There were two things about this three-minute interaction that have stuck with me:
- Have we become so jaded that we have lost our ability to see the humanity in our fellow human beings? I wrote about this in a recent post when I spoke with a homeless woman on the bus. What is it going to take for us to recognize not only the humanity of, but all the value of every.single.person on this planet? When will we stop categorizing one person or one type of person as being better or lesser then who we are? When will we know the value of ourselves and stop fearing that others might take away from our value?
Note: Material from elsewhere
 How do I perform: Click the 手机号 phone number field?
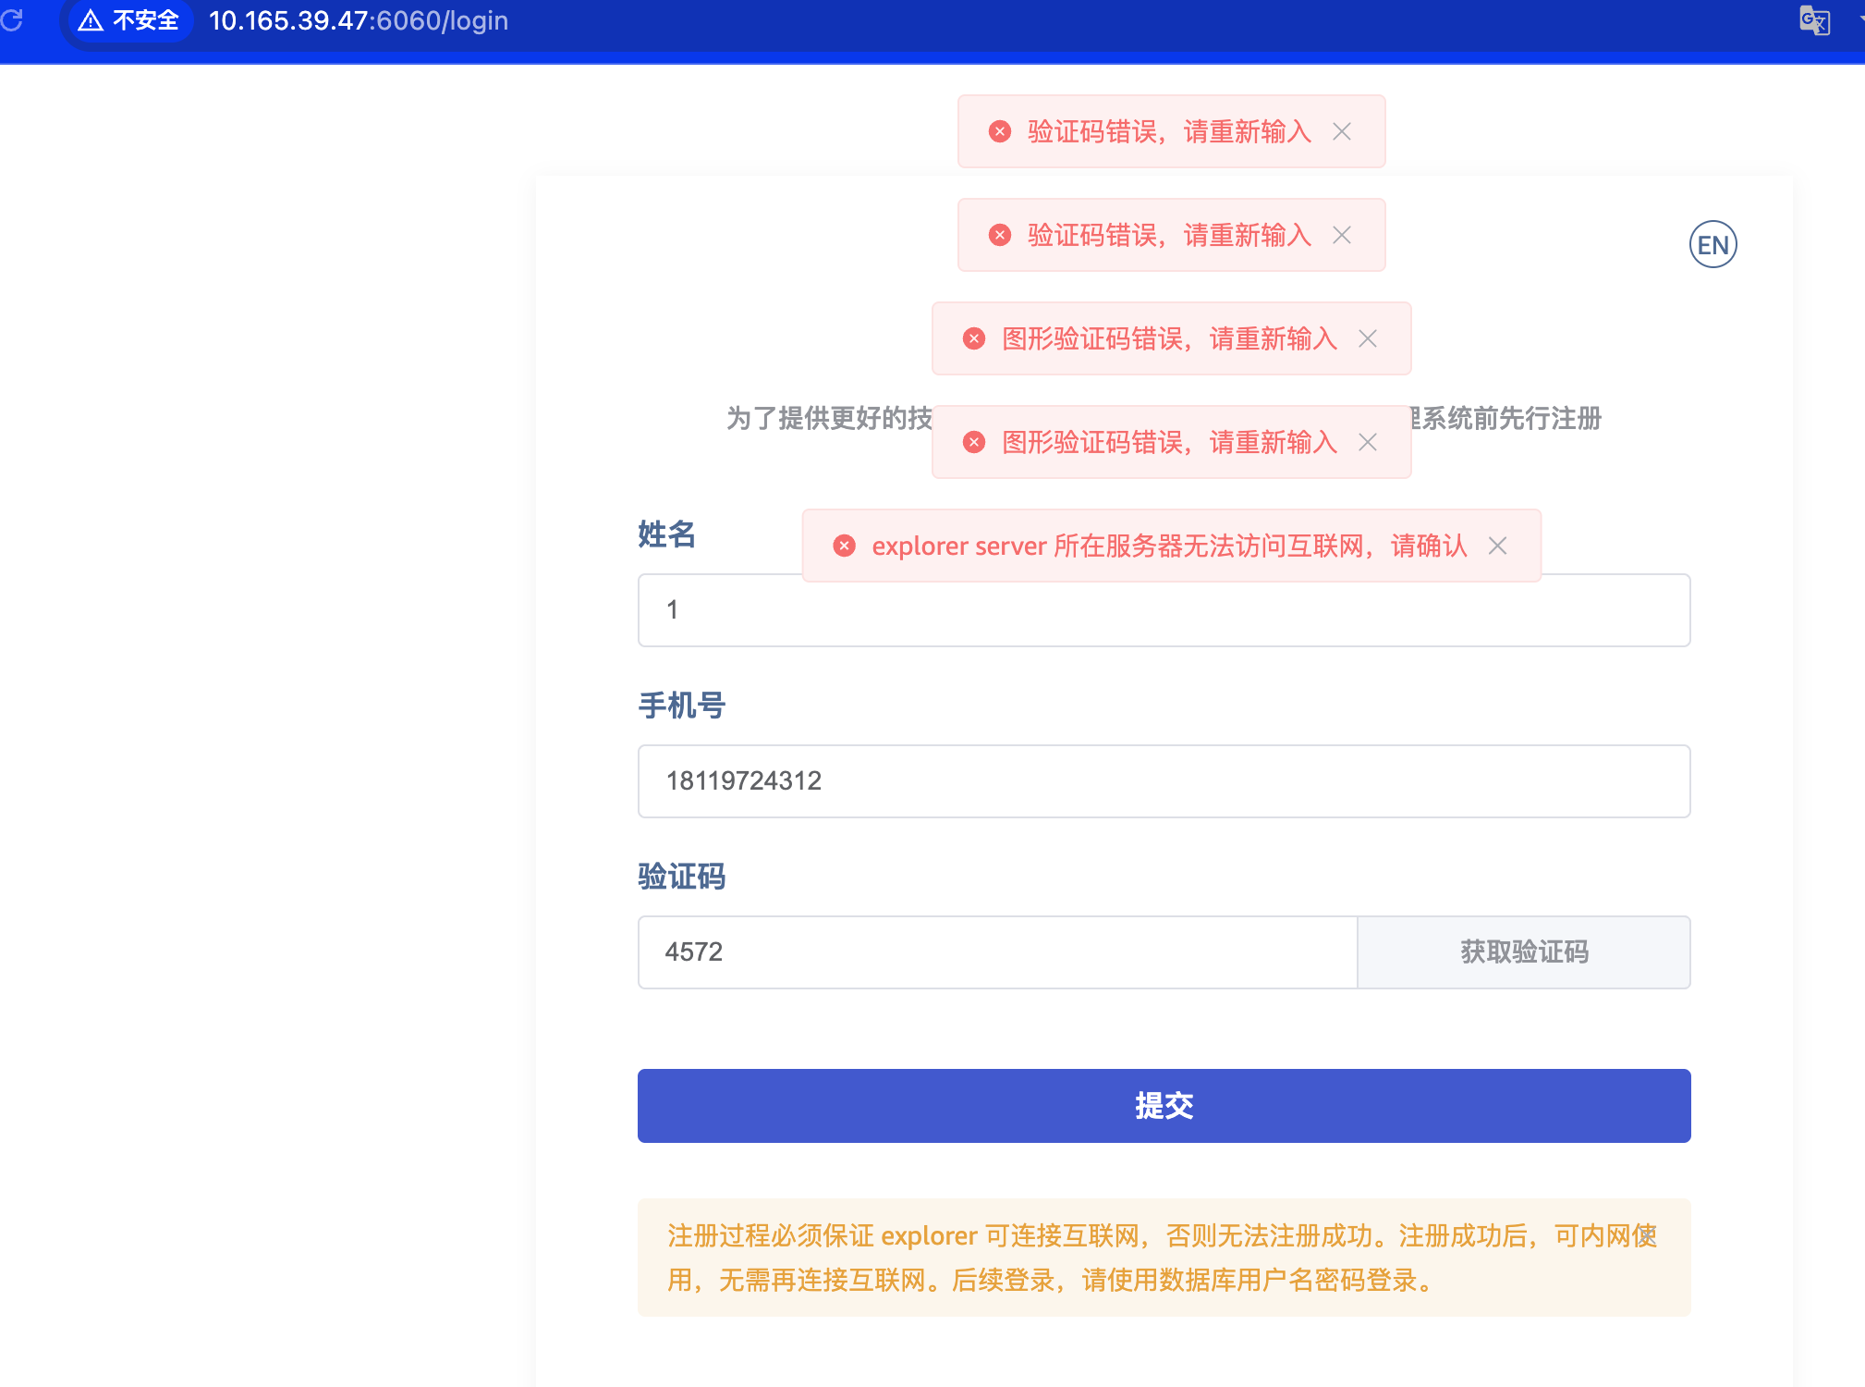[1163, 781]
- Each one of us wants to be seen – truly seen – as the complete, richly complex individual that we are and have a connection with another. We run around, with our heads down, scrolling through our phones and have forgotten how to connect with one another. Connection is not sending a quick text. Connection is looking another in the eyes, listening with your heart, and feeling empathy for that person.
Who do you pass by every day without seeing or without connecting to? It could be a homeless person, but it could also be a co-worker whose desk you walk by on your way to your desk. It could be the person you see every morning at the gym but rarely if ever acknowledge. It could be your spouse, parents or children. I challenge you to take a moment and connect and truly see the person. You might be surprised at
When the light turned green, I continued on my way. But I did so feeling as if I had somehow helped this man far more than the $3 that I gave him. And for this I was extremely grateful.